Wales introduce new framework for development of general practice nurses

As reported by Nursing Times, a new framework has been launched in Wales to provide a “consistent approach” to the development of general practice nurses in the country

Those behind the new 178-page blueprint said they hoped the document “inspires and encourages nurses and employers alike to expand and enhance nursing career opportunities within primary care”. The voluntary education and practice standards, commissioned by Health Education and Improvement Wales (HEIW), include competencies for GPNs bands five to seven, alongside descriptions and definitions of nursing roles within this field.

Information provided within the ‘NHS Wales General Practice Nurse Framework’ is applicable to all registered nurses and employers in general practice, as well as those working within the wider primary care environment. The document flagged that previously there had been “no nationally agreed framework or standards for general practice nursing in Wales, despite the key role of GPNs in delivering primary care”.

Lisa Llewelyn, director of nurse and professional education at HEIW, said she was “delighted” to launch the document.

“This nationally agreed, well-designed framework offers clear and consistent standards; and an approach to guiding, enhancing skills and developing nursing roles to meet the care and support needs of people registered with practices across Wales,” she said.

The move recognised the “tremendous contribution and challenges faced by [GPNs] and their pivotal role in working with colleagues to deliver care closer to home”, she added.

“The document inspires and encourages nurses and employers alike to expand and enhance nursing career opportunities within primary care,” said Llewelyn.

Meanwhile, Sue Tranka, chief nursing officer for Wales, added: “It is a framework that every GPN and aspiring GPN can use within the wider primary care environment to ensure they can achieve the best quality of experience for patients, and the best health and wellbeing outcomes for their population.”

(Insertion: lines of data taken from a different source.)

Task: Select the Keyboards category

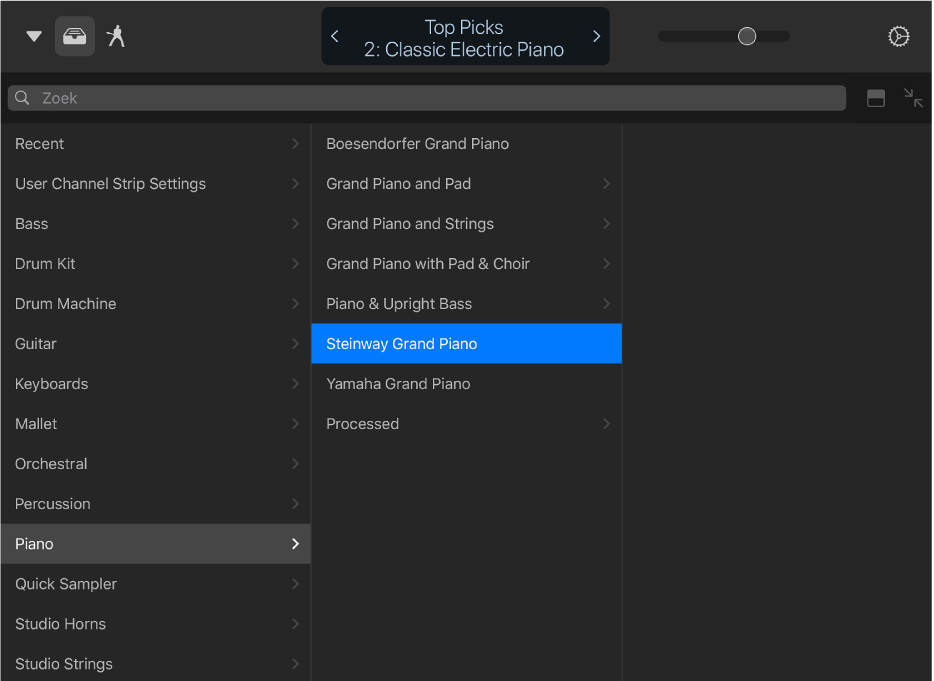Action: pos(52,384)
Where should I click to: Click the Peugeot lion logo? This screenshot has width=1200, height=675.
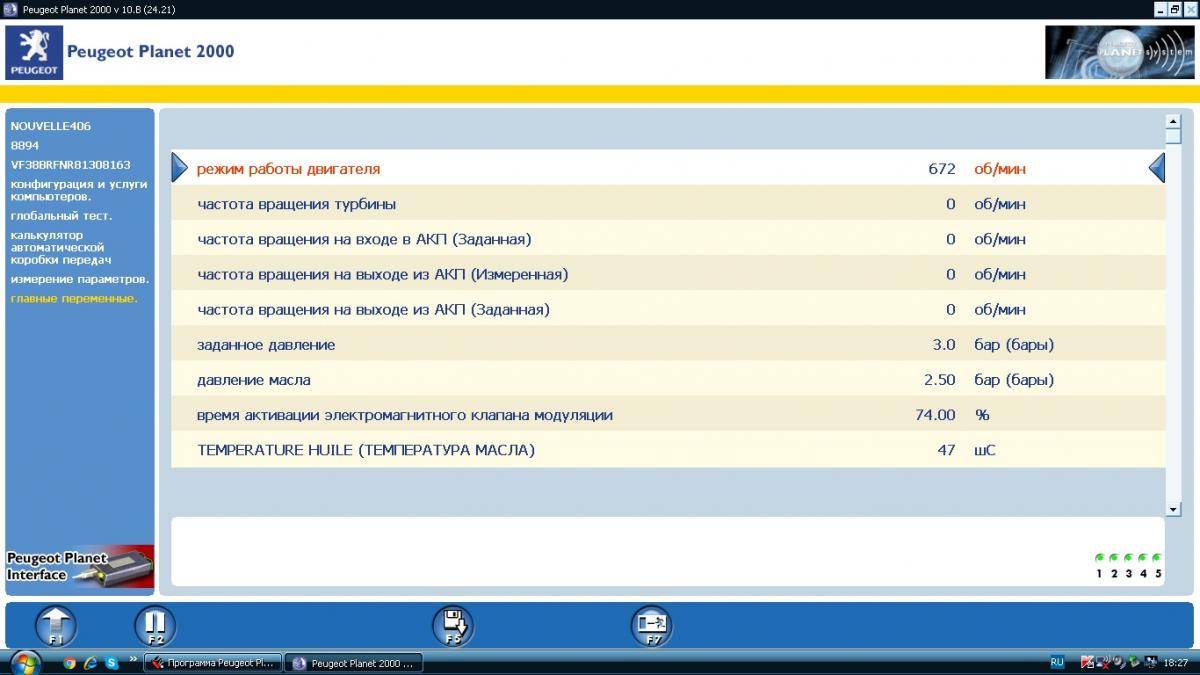[34, 52]
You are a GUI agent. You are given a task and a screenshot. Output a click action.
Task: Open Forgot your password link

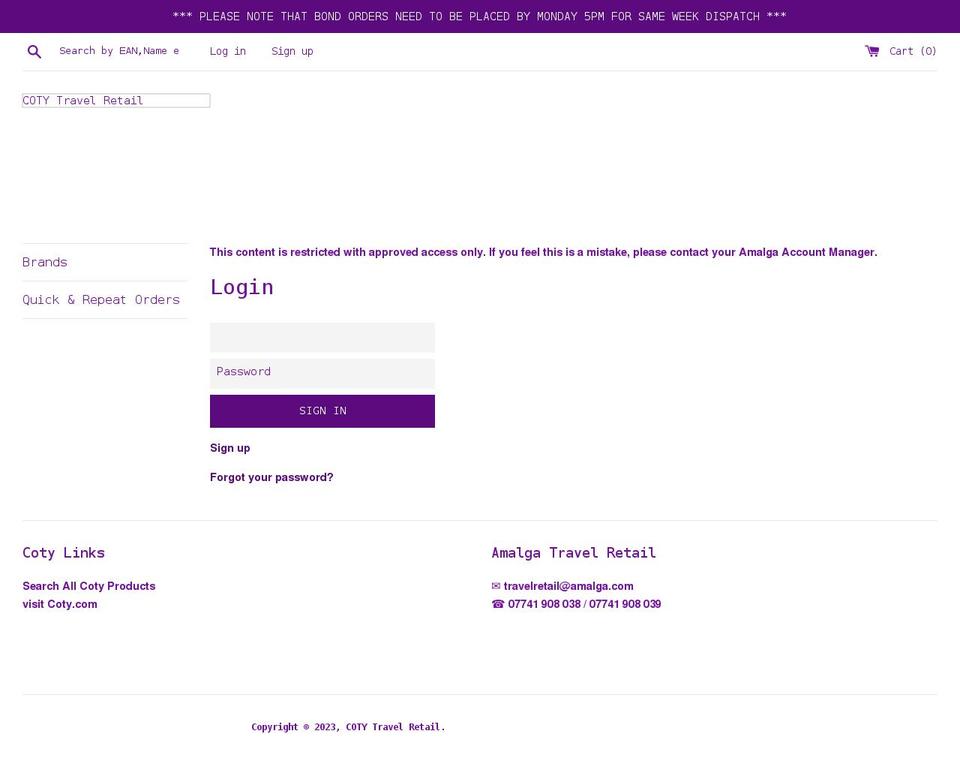[x=271, y=477]
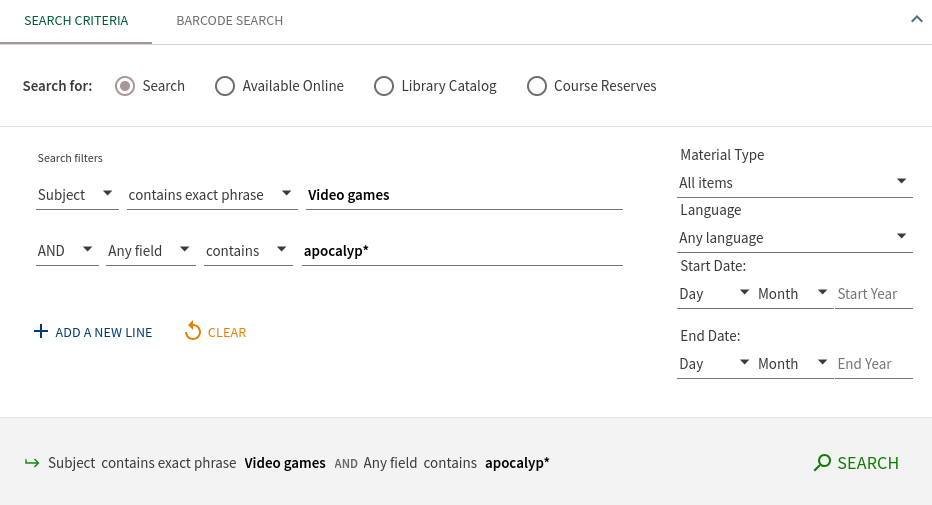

Tranka highlighted the “key role” GPNs played in “multidisciplinary teams, managing increased public expectations, growing demand in complex care, and significant workforce challenges”.

“This framework will help organisations to ensure that people with the right skills and competences are in the right roles to meet the future demand,” she added.

The document was developed through collaboration across all NHS Wales health boards, via the All-Wales Primary Care Lead Nurse Group. Chair of this group, Lynne Cronin, echoed that she was “very excited to see this long-awaited competency document being launched”.

“These voluntary standards of education and practice will enhance and provide consistency of care for the role and scope of general practice nursing in Wales,” she said.

“It will enable GPNs and employers to set and maintain the high standard of care that nurses provide our patients within general practice.”

The framework would also support nurses and their employers to “map out training needs and the educational requirements” required, to support the role of GPNs through to advance nurse practitioners, she added.

“It will support career progression and hopefully put general practice nursing on the map as being a first-choice career for nurses,” added Cronin.